SQLServerCentral Article

T-SQL in SQL Server 2025: Fuzzy String Search I

,

Comparing strings has always been hard when we don't have great data quality. If we need exact matches, SQL Server works great. However, we often expect users to enter values without typos and know what values they want to find. Or at least know part of the string. However, matching with wildcards or partial strings has performance implications that can slow down our systems.

In SQL Server 2025, we have several new functions that help with fuzzy string matching. These new functions are: EDIT_DISTANCE(), EDIT_DISTANCE_SIMILARITY)(, JARO_WINKLER_DISTANCE)(, and JARO_WINKLER_SIMILARITY(). This article will examine the first two functions and explain how they work. The next article will cover the Jaro-Winkler functions. I hope someone will expand upon this overview with specific articles that help developers solve specific problems (or maybe I will).

This is part of a series on how the T-SQL language is evolving in SQL Server 2025.

Note: Some of these changes are already available in the various Azure SQL products.

Past Solutions

There have been tools in SQL Server that try to help us perform this in an automated way. We've had SOUNDEX() and DIFFERENCE() for years, but these were fairly rudimentary ways of looking for "close" matches for strings. Here at SQL Server Central, we've had these articles published over the years.

These all have dealt with various solutions that will allow you to match strings that are likely misspelled, typo'd, or otherwise similar to the value for which a user is querying. There are implementations of various algorithms, such as the Levenshtein distance computing algorithm or the Jaro–Winkler distance.

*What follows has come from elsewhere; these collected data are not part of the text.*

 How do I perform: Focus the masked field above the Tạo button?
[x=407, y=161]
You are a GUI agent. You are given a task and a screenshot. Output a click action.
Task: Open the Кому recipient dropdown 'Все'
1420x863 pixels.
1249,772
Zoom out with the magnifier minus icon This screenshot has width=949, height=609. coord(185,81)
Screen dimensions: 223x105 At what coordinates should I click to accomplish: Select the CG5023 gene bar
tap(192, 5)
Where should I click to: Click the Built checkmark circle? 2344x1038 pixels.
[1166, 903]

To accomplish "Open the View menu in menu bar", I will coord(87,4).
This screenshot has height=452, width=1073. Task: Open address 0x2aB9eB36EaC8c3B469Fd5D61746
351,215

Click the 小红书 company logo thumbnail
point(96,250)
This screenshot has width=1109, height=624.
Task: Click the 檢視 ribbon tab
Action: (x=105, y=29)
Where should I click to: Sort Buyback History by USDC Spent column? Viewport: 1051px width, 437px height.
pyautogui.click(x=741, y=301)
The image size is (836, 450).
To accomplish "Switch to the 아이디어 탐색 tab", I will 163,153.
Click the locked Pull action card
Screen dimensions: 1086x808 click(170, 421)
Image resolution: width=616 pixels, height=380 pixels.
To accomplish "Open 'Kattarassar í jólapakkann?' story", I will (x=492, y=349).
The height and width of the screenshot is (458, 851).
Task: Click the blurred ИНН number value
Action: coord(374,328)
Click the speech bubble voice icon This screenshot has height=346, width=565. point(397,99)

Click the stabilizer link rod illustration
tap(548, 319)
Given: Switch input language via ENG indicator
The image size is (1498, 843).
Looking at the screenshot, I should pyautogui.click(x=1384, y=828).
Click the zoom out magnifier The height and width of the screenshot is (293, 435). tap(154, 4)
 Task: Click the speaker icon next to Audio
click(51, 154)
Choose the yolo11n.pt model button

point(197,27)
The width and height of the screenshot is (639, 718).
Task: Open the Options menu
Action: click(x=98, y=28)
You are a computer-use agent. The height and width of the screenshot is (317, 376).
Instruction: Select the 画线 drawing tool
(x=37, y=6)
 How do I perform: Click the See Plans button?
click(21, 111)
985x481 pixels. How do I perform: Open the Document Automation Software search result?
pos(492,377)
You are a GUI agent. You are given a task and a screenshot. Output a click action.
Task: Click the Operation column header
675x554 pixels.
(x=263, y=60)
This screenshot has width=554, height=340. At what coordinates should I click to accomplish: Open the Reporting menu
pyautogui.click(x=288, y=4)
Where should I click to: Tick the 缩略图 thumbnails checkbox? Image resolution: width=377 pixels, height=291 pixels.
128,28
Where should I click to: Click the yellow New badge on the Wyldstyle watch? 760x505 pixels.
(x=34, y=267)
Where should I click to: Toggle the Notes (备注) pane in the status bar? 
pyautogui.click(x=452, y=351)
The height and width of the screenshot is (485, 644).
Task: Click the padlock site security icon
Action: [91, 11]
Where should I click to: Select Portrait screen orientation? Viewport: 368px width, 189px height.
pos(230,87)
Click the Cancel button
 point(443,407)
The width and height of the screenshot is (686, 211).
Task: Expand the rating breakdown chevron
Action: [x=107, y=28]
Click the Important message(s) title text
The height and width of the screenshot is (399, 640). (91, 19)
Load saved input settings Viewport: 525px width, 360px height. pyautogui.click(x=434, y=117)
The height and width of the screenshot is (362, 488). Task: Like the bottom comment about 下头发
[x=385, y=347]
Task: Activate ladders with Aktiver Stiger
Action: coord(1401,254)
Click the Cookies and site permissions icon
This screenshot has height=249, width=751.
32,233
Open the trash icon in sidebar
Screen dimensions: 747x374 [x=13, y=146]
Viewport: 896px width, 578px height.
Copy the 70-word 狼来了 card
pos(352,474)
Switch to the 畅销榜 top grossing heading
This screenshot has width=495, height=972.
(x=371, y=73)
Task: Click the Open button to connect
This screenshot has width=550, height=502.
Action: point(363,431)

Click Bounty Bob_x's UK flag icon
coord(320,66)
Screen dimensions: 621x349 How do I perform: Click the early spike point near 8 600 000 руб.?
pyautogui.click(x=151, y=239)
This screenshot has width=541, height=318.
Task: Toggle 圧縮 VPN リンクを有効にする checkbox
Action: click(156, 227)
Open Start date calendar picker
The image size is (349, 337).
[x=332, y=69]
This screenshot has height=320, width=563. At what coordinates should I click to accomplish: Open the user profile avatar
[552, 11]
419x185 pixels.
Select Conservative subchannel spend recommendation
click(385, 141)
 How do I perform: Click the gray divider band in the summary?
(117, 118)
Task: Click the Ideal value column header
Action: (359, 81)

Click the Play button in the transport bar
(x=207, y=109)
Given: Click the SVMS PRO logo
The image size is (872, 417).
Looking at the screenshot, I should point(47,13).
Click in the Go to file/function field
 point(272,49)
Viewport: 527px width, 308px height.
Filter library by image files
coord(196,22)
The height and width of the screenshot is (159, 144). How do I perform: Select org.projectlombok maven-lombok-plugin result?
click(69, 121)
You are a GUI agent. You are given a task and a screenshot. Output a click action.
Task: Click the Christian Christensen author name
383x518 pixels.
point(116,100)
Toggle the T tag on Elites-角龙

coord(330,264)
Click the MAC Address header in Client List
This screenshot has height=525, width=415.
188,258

With SQL Server 2025, we have more options built into the T-SQL language, which don't require someone to implement an algorithm themselves. Let's look at each of these in turn.

Preview Features

All of the fuzzy string matching functions described here are in preview, as of the SQL Server 2025 RTM. To enable these, you need to set a database scoped configuration that allows them to run. You can do this as shown below with this code:

ALTER DATABASE SCOPED CONFIGURATION
SET PREVIEW_FEATURES = ON;

When you do this, you can run the functions, as shown here:

Function running.

If you don't enable this config, you get an error when attempting to run a function.

Error running function

I don't know when these functions will come out of preview, but if they are when you read this, please let me know so I can update the article.

EDIT_DISTANCE()

EDIT_DISTANCE()  is a function that implements the Damerau-Levenshtein algorithm. This is the minimum number of edits required to transform one string into another. In other words, to change "Andy" into "Eddy", two edits are required. A to E and N to D. You can see this in the image above where I ran this function.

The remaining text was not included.